Article 4 : Dans les paroles de ces deux formules y a-t-il une vertu créée qui soit la cause efficiente de la consécration ?

 

            Objection N°1. Il semble qu’il n’y ait pas dans les paroles de ces deux formules une puissance créée qui soit la cause efficiente de la consécration. Car saint Jean Damascène dit (Orth. fid., liv. 4, chap. 14) : que c’est par la seule vertu de l’Esprit-Saint que s’opère la conversion du pain au corps du Christ. Or, la vertu de l’Esprit-Saint est la vertu incréée. Donc ce sacrement n’est point produit par la vertu créée de ces paroles.

            Réponse à l’objection N°1 : Quand on dit que c’est par la seule vertu de l’Esprit-Saint que le pain est converti au corps du Christ, on n’exclut pas la vertu instrumentale qui est dans la forme de ce sacrement ; comme quand on dit qu’il n’y a qu’un coutelier qui fasse des couteaux, on n’exclut pas la vertu du marteau.

 

            Objection N°2. Les œuvres miraculeuses ne sont pas produites par une vertu créée, mais par la seule vertu divine, comme nous l’avons vu (1a pars, quest. 110, art. 4). Or, la conversion du pain et du vin au corps et au sang du Christ est une œuvre qui n’est pas moins miraculeuse que la création du monde, ou la formation du corps du Christ dans le sein d’une vierge ; ce qui ne peut être produit par aucune vertu créée. Ce sacrement n’est donc pas consacré par la vertu créée de ces paroles.

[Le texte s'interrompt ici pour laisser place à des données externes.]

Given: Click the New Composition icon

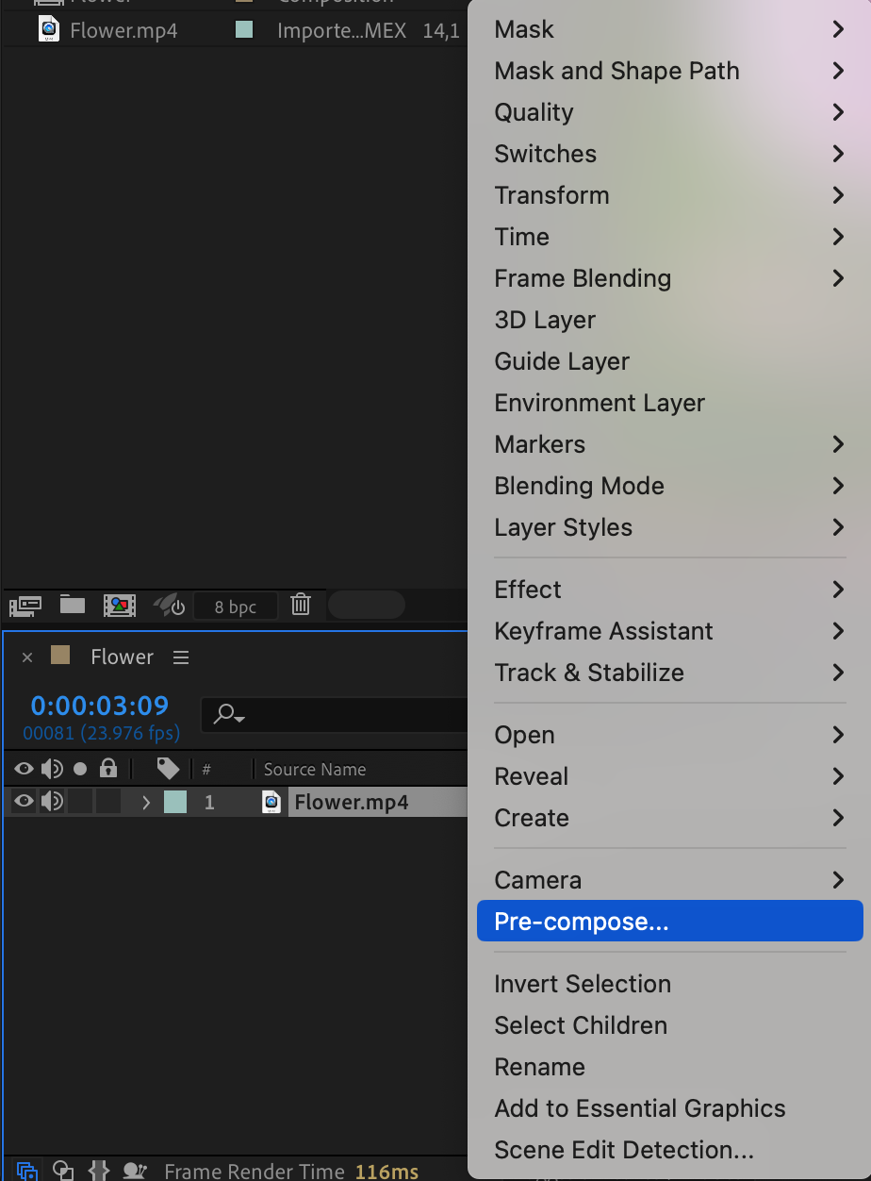Looking at the screenshot, I should [x=120, y=605].
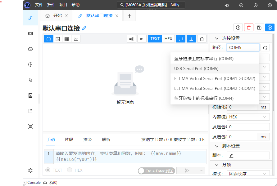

            Réponse à l’objection N°2 : Aucune créature ne peut faire des œuvres miraculeuses, comme agent principal, mais elle peut en faire instrumentalement. C’est ainsi que le contact de la main du Christ a guéri le lépreux. Les paroles du Christ changent de cette manière le pain au corps du Christ ; ce qui n’a pu avoir lieu dans la conception du corps du Christ, car il ne pouvait rien alors sortir de son corps qui eût une vertu instrumentale capable de le former (Car il n’y a rien qui se produise soi-même.). Dans la création, il n’y a rien eu non plus sur lequel l’action instrumentale de la créature pût s’appuyer et qu’elle put avoir pour terme. Par conséquent, il n’y a pas de parité.

 

            Objection N°3. Ces formules ne sont pas simples, mais composées de beaucoup de mots ; on ne les prononce pas simultanément, mais successivement. La conversion qui s’opère étant instantanée, comme nous l’avons dit (quest. 75, art. 7), il faut donc qu’elle soit produite par une vertu simple et par conséquent qu’elle ne le soit pas par la vertu de ces paroles.

            Réponse à l’objection N°3 : Ces paroles par lesquelles se fait la consécration opèrent sacramentellement. Par conséquent, la puissance de conversion qui existe dans ces formules résulte de la signification qui est complète quand la dernière parole est prononcée. C’est pourquoi, au dernier instant où l’on prononce les paroles, ces formules obtiennent cette vertu, mais par rapport à ce qui précède ; et cette vertu est simple en raison de la chose signifiée qui est simple, quoiqu’il y ait quelque chose de composé dans les paroles qu’on prononce extérieurement.

 

            Mais c’est le contraire. Saint Ambroise dit (De sacr., liv. 4, chap. 4) : Si les paroles de Jésus-Christ ont tant de force qu’elles donnent l’être à ce qui n’existait pas, à plus forte raison doivent-elles faire que les choses qui étaient existent et qu’elles soient changées en une autre. Par conséquent ce qui était du pain avant la consécration est le corps du Christ après, parce que la parole du Christ change une créature en autre chose.

 

            Conclusion Le sacrement de l’eucharistie étant plus noble que les autres, il est nécessaire que les paroles formelles de ce sacrement aient une vertu créée qui produise la consécration.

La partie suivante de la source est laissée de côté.